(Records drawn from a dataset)
== == ==

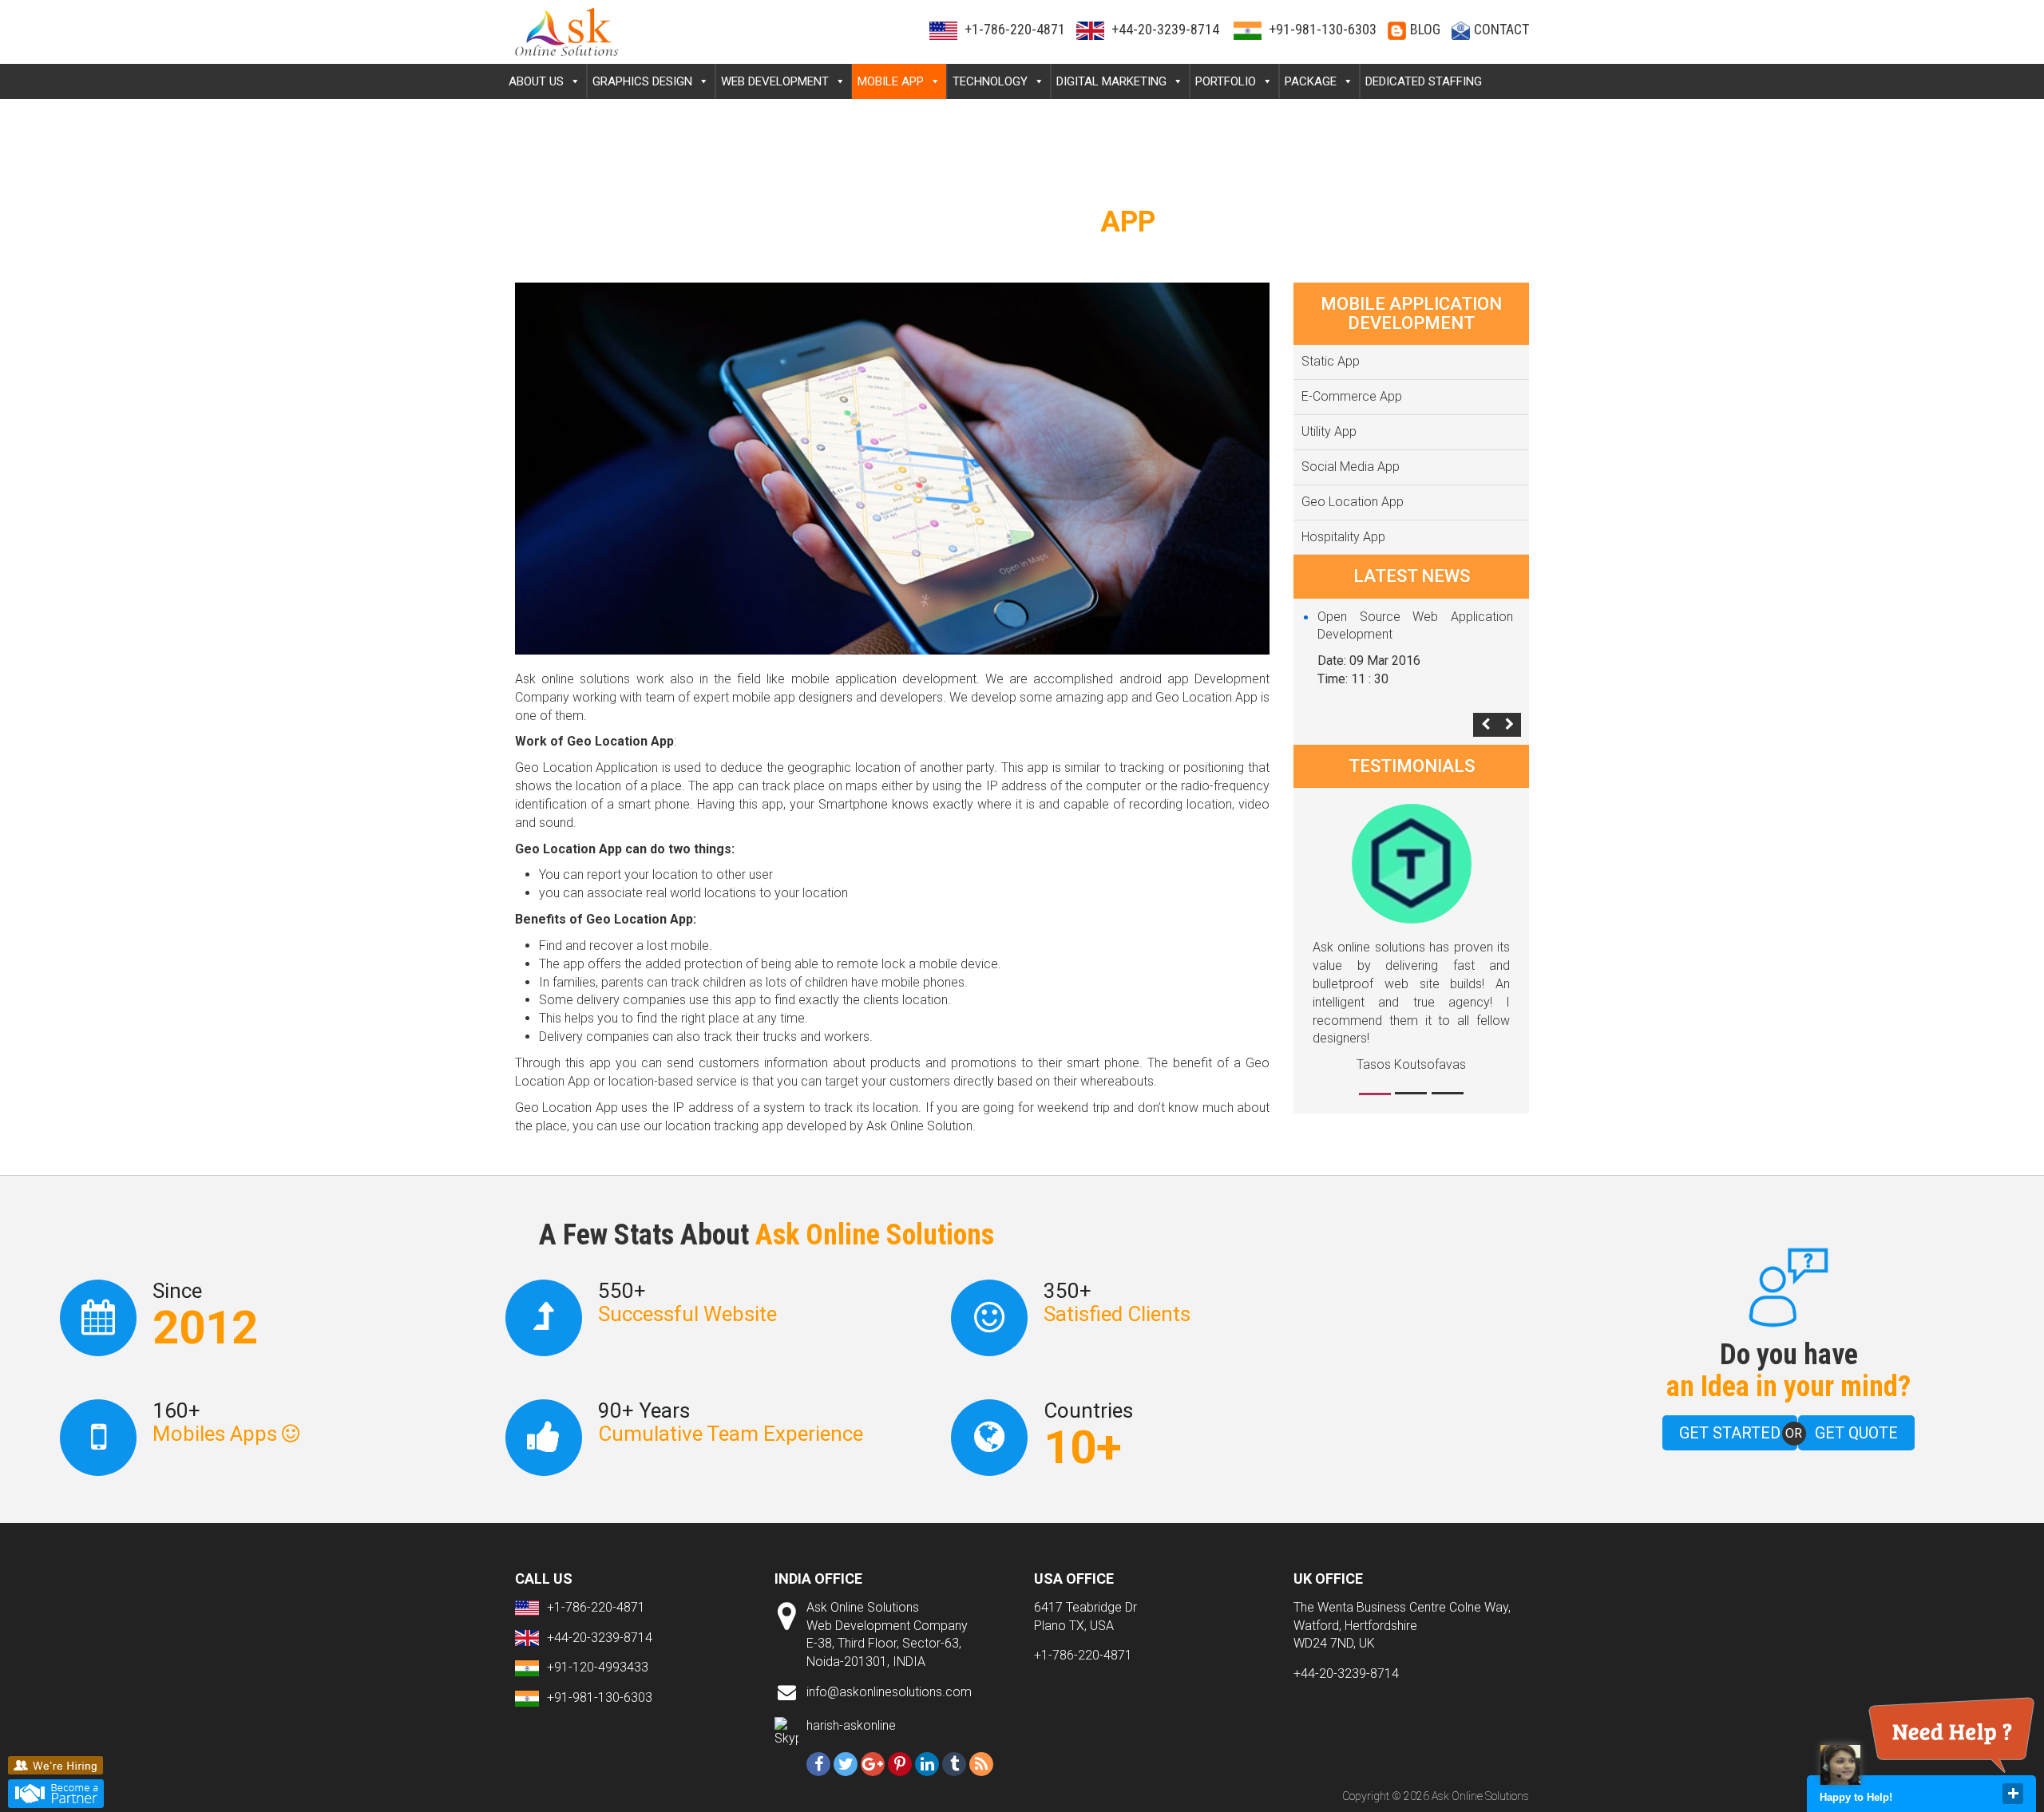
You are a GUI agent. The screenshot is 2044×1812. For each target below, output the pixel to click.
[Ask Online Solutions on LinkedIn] (927, 1764)
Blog (1425, 29)
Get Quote (1856, 1432)
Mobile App (891, 81)
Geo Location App (1352, 501)
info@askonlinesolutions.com (889, 1691)
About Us (536, 81)
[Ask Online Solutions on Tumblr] (954, 1764)
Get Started (1730, 1432)
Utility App (1329, 431)
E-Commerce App (1351, 396)
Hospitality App (1343, 536)
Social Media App (1350, 466)
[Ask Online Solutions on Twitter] (846, 1764)
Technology (990, 81)
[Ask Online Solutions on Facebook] (818, 1764)
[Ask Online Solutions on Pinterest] (900, 1764)
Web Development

== == ==

- [What you have to do]: Extract, word for word, each line from the top of the data down to and including the line with "Geo Location App (1352, 501)"; skip the pictures.

- [Answer space]:
You are a GUI agent. The screenshot is 2044×1812. For each target below, output the pixel to click.
[Ask Online Solutions on LinkedIn] (927, 1764)
Blog (1425, 29)
Get Quote (1856, 1432)
Mobile App (891, 81)
Geo Location App (1352, 501)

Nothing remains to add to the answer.